Segment Open

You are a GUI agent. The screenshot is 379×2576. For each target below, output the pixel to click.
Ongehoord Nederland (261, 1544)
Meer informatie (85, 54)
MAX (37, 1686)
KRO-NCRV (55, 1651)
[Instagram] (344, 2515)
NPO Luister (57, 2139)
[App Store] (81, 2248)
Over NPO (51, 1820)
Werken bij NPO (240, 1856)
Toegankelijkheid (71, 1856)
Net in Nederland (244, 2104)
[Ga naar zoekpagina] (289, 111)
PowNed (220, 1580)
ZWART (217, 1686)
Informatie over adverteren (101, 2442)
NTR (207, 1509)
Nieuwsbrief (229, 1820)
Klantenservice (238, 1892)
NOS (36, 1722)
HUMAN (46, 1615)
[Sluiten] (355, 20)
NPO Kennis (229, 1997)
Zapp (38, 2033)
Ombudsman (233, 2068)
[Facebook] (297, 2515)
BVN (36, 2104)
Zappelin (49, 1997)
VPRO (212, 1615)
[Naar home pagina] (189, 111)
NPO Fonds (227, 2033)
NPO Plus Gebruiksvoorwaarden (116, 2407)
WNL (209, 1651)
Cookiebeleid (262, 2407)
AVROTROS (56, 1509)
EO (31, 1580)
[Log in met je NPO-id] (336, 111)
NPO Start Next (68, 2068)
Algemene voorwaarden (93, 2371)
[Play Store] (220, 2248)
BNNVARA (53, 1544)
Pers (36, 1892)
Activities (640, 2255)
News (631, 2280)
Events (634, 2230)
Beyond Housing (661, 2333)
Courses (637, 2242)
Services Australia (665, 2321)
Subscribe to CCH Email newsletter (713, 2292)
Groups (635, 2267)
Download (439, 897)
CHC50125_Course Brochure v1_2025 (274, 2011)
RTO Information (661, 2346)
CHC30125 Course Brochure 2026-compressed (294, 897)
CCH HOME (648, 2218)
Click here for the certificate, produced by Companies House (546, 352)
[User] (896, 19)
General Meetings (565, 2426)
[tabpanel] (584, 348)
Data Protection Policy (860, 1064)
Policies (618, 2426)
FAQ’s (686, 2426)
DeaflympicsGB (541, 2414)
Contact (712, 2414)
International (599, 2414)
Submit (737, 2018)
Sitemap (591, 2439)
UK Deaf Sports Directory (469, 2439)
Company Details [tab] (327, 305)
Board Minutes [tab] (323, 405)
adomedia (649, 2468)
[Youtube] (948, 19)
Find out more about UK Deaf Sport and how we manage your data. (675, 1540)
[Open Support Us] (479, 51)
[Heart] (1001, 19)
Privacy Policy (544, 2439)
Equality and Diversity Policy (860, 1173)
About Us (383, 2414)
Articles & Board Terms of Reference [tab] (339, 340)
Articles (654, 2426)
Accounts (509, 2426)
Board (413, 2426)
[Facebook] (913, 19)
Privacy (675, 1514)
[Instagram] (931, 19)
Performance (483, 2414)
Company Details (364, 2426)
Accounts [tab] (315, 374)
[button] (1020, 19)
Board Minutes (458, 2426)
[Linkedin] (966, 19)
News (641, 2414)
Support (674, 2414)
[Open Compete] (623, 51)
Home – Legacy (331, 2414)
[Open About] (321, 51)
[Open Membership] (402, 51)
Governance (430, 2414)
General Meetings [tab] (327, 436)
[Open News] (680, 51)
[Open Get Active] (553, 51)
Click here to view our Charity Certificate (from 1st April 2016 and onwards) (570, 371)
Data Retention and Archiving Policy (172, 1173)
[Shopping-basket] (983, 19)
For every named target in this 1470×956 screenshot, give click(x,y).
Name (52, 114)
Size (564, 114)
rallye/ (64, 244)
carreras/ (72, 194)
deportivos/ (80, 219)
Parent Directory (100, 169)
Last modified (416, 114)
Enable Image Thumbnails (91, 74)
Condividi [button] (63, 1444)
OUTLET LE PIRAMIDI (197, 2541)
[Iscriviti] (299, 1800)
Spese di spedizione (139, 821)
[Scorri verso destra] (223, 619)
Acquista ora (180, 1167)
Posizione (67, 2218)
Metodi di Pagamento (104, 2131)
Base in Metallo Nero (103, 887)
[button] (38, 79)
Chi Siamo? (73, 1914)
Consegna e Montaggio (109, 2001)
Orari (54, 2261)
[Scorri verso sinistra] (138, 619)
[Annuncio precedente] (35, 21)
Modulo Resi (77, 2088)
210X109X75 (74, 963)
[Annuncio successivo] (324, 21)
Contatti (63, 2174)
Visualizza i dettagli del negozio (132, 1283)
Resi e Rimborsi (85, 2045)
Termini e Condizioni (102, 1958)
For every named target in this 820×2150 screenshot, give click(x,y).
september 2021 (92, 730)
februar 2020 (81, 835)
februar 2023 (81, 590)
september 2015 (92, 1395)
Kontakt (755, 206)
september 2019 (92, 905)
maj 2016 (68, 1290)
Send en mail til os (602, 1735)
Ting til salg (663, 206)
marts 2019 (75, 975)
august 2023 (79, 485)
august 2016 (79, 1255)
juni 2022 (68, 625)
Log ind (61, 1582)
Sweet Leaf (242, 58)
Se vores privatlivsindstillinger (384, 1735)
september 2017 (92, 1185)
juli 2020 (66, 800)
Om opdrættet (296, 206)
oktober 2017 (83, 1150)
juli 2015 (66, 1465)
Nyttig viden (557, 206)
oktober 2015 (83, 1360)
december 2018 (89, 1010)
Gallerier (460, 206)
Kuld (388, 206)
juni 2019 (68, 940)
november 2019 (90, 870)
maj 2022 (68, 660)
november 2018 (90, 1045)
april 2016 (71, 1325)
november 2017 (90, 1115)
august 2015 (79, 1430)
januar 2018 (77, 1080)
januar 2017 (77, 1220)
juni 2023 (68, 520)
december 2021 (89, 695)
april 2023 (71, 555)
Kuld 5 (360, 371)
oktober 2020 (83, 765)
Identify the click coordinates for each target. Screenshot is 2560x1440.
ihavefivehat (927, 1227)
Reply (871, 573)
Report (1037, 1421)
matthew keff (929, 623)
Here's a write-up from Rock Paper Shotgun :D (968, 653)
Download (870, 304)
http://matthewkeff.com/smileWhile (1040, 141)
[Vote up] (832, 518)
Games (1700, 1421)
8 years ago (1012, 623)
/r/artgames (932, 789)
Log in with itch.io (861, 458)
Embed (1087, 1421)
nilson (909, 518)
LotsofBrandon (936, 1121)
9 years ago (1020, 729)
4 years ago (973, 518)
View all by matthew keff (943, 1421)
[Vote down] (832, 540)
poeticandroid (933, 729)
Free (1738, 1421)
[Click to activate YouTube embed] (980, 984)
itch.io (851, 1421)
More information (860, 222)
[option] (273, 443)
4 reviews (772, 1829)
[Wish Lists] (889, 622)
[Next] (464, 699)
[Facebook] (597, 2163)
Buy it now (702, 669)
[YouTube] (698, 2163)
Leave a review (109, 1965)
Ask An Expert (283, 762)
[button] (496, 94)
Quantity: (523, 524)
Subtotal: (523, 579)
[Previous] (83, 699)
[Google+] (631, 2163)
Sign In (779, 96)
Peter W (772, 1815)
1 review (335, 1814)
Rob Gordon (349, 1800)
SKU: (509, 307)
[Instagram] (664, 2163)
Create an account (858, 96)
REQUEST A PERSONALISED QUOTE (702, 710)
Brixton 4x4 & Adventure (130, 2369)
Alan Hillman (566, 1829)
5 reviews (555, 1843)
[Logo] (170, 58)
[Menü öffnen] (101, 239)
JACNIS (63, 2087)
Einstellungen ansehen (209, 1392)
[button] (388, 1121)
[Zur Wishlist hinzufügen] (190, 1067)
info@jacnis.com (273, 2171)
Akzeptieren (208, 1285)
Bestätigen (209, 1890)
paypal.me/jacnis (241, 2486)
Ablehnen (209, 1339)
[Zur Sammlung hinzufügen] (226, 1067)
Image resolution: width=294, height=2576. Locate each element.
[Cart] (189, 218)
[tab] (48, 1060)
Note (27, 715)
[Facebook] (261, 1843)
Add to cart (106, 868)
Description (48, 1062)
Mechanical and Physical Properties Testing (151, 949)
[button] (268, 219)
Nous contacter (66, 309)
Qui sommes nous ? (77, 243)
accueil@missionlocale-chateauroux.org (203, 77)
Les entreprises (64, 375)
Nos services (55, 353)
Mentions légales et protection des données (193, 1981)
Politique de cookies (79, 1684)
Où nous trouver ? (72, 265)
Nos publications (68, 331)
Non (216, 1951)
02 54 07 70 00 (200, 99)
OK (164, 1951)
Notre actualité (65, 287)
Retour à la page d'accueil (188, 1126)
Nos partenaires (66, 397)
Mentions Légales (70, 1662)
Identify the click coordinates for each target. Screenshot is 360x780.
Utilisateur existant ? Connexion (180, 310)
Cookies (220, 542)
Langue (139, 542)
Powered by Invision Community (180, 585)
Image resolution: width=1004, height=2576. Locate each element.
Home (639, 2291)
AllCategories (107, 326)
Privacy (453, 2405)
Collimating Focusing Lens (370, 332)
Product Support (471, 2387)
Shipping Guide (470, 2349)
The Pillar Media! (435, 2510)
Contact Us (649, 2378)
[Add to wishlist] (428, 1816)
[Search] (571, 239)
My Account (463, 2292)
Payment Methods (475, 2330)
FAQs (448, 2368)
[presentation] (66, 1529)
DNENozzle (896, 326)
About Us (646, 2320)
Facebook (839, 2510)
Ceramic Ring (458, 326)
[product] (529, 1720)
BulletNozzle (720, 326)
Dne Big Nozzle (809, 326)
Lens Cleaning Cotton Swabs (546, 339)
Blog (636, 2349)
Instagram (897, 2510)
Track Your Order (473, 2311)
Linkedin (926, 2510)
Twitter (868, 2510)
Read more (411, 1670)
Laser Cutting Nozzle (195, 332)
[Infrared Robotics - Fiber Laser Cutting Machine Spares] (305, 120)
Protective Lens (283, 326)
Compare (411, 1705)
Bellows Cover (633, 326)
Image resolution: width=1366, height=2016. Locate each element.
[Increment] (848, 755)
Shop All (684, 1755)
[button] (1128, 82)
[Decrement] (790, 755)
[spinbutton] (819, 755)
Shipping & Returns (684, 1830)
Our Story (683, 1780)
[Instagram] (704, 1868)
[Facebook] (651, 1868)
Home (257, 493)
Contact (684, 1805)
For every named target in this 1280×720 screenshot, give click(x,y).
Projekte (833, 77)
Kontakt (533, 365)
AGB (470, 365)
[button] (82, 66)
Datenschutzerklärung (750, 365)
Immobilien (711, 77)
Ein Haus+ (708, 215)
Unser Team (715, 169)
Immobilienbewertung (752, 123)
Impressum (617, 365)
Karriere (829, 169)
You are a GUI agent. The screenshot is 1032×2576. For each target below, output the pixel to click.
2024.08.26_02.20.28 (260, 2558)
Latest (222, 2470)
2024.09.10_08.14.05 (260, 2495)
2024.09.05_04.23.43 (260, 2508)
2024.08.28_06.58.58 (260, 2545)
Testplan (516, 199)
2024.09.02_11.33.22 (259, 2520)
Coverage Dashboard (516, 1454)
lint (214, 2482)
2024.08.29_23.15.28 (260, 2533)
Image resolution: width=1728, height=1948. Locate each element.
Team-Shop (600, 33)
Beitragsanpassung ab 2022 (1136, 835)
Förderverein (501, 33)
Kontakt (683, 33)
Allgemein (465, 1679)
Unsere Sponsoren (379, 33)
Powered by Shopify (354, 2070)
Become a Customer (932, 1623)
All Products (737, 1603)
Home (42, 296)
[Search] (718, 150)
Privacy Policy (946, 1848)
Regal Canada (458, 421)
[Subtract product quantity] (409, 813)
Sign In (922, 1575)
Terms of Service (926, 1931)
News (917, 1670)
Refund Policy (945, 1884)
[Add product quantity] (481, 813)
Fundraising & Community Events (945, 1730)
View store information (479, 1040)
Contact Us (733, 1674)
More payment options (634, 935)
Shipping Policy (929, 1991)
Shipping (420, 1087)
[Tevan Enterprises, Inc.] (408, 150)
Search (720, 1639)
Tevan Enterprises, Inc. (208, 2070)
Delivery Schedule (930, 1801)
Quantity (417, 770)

Segment Closed

■ **What is expected**:
In the listing above, find the line holding "Contatti (63, 2174)" and the line holding "nilson (909, 518)", then output those two lines and every line between them exactly.

■ **Written answer**:
Contatti (63, 2174)
Visualizza i dettagli del negozio (132, 1283)
Resi e Rimborsi (85, 2045)
Termini e Condizioni (102, 1958)
For every named target in this 820×2150 screenshot, give click(x,y).
september 2021 (92, 730)
februar 2020 (81, 835)
februar 2023 (81, 590)
september 2015 (92, 1395)
Kontakt (755, 206)
september 2019 (92, 905)
maj 2016 (68, 1290)
Send en mail til os (602, 1735)
Ting til salg (663, 206)
marts 2019 (75, 975)
august 2023 (79, 485)
august 2016 (79, 1255)
juni 2022 (68, 625)
Log ind (61, 1582)
Sweet Leaf (242, 58)
Se vores privatlivsindstillinger (384, 1735)
september 2017 (92, 1185)
juli 2020 (66, 800)
Om opdrættet (296, 206)
oktober 2017 (83, 1150)
juli 2015 (66, 1465)
Nyttig viden (557, 206)
oktober 2015 (83, 1360)
december 2018 (89, 1010)
Gallerier (460, 206)
Kuld (388, 206)
juni 2019 (68, 940)
november 2019 (90, 870)
maj 2022 (68, 660)
november 2018 (90, 1045)
april 2016 (71, 1325)
november 2017 (90, 1115)
august 2015 (79, 1430)
januar 2018 (77, 1080)
januar 2017 (77, 1220)
juni 2023 (68, 520)
december 2021 (89, 695)
april 2023 (71, 555)
Kuld 5 (360, 371)
oktober 2020 (83, 765)
Identify the click coordinates for each target. Screenshot is 2560x1440.
ihavefivehat (927, 1227)
Reply (871, 573)
Report (1037, 1421)
matthew keff (929, 623)
Here's a write-up from Rock Paper Shotgun :D (968, 653)
Download (870, 304)
http://matthewkeff.com/smileWhile (1040, 141)
[Vote up] (832, 518)
Games (1700, 1421)
8 years ago (1012, 623)
/r/artgames (932, 789)
Log in with itch.io (861, 458)
Embed (1087, 1421)
nilson (909, 518)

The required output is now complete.